There was Civil War in Africa in 1968. Between Biafra and Nigeria. I had one of each Race either side of my bed. In the beginning they stuck to unpleasant verbal abuse directed at each other for twenty-four hours a day. It soon heated up to a full on physical fight conducted while they had their babies on their breasts. The Nigerian mother had twins and fed then simultaneously while ripping the clothes off her hated enemy, whilst I cowered in the centre trying to protect my hungry daughter. Oh for a bottle of SMA!

They kept you in hospital for ten whole days with the first baby. Dire warnings were given if you attempted to get out of bed. 'White Thrombosis!' they threatened darkly. What is that? Nobody appeared to know or tell us.

"Urinate in the bedpan; we need to measure your water." " Excuse me, but I can't pee in a bedpan. I've never been behind a bush in my whole life, let alone a bedpan. Please let me get out of bed and use the toilet" " But you must. You are not allowed to get out of bed. If you don't use the bedpan we'll have to give you a Catheter" I sat. They turned the taps on to encourage me to wee. They wheeled the telephone trolley in so I could chat on the phone and relax. I sat. I wrote all my little New Baby announcement cards. I sat. Not a drop was passed.

"I'll compromise if you will. Allow me to take the bedpan to the toilet, I'll sit on the bedpan, use it and then you can measure my damn water." " White Thrombosis" they muttered grimly. " Bollo!" I said, took myself off to the lavatory armed with the despicable bedpan and got a result. I never did get White Thrombosis…

They moved me. I was now in a ward with all white mothers. All the new babies were on the bottle. My new inmates viewed me with pity in their eyes. The girls had a jolly time reading magazines, having a giggle, resting, having a good time together. Not me. I was the only mother spending three hours at a stretch trying to satisfy a hungry baby. They suggested expressing! I flipped, insisted on tablets to dry my own milk up and I turned to the bottle. Since this experience of milk with no place to go, and the abnormal size of my chest, I have never understood the desire women have to acquire breast implants, and wear a Bra size Double HHHH. I didn't enjoy the fact I couldn't see my toes when I looked down!

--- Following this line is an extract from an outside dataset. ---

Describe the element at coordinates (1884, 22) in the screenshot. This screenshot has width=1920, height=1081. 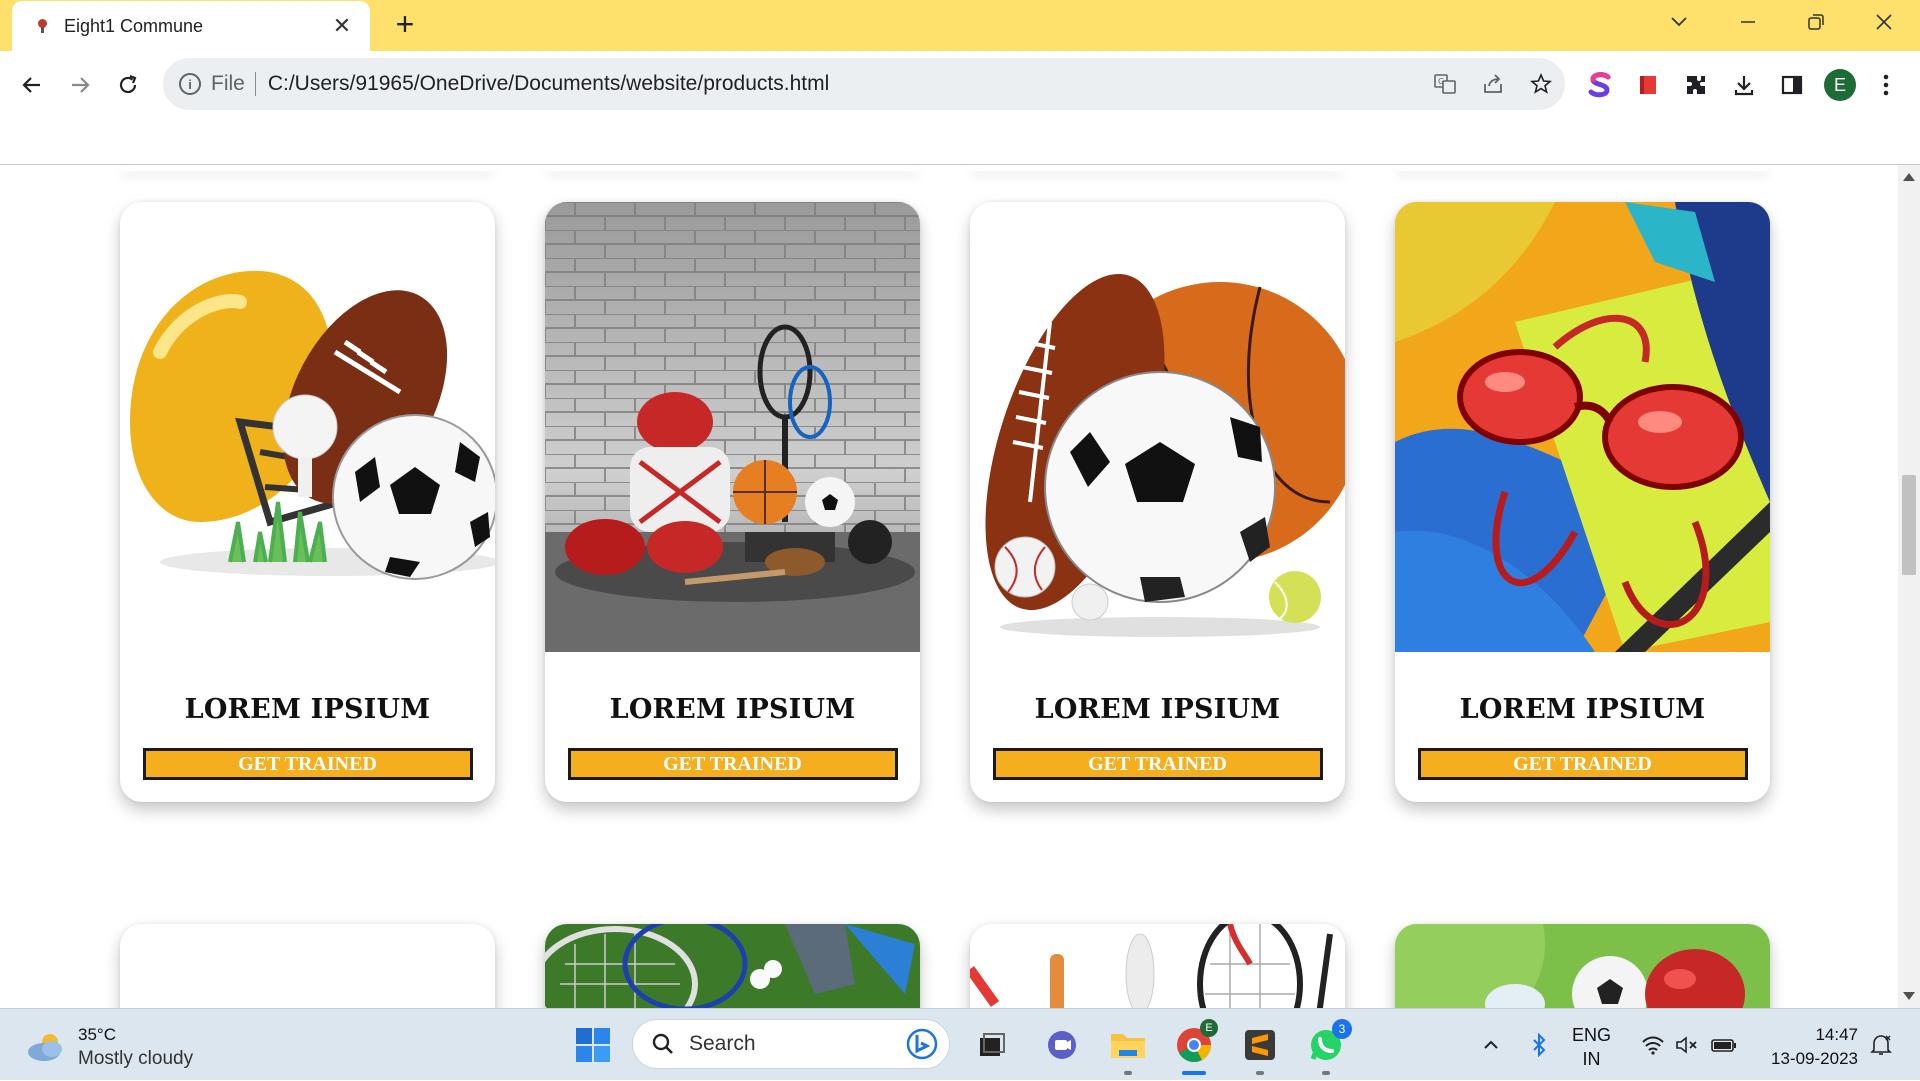
I see `close-window-button` at that location.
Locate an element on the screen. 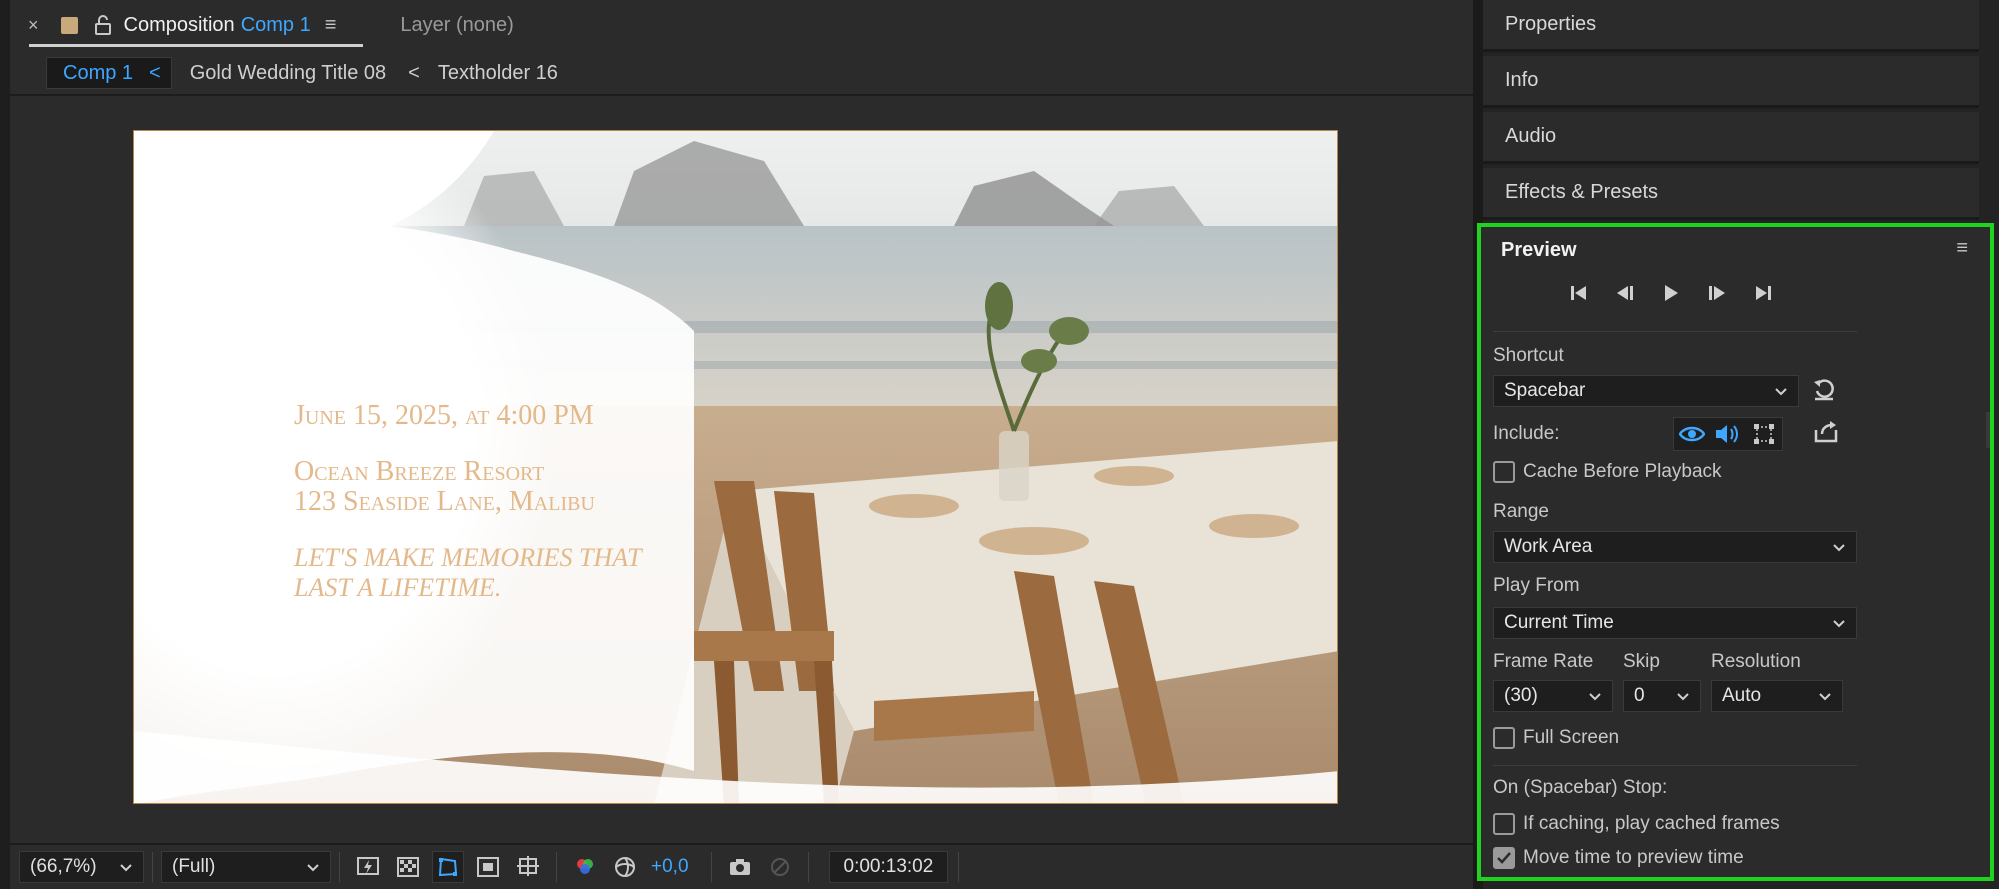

When they released me into the world ten days later, I look back now and wonder how we both survived. Ignorant, unprepared and frightened of the responsibility of motherhood; we did though. I never had the desire to have another baby. I promised myself I wouldn't. Not surprising really is it?

My daughter now has her own two children. She didn't go to the Maternity Hospital until the very last possible second, when the contractions were as close together as could be. After each birth she was home the very same day. On the evening of the birth of her second son, I can still see her in her kitchen, sliding a Pizza into the oven for supper for her Husband and me. I can remember clearly, me telling her to stop now and go to bed; you had a baby five hours ago!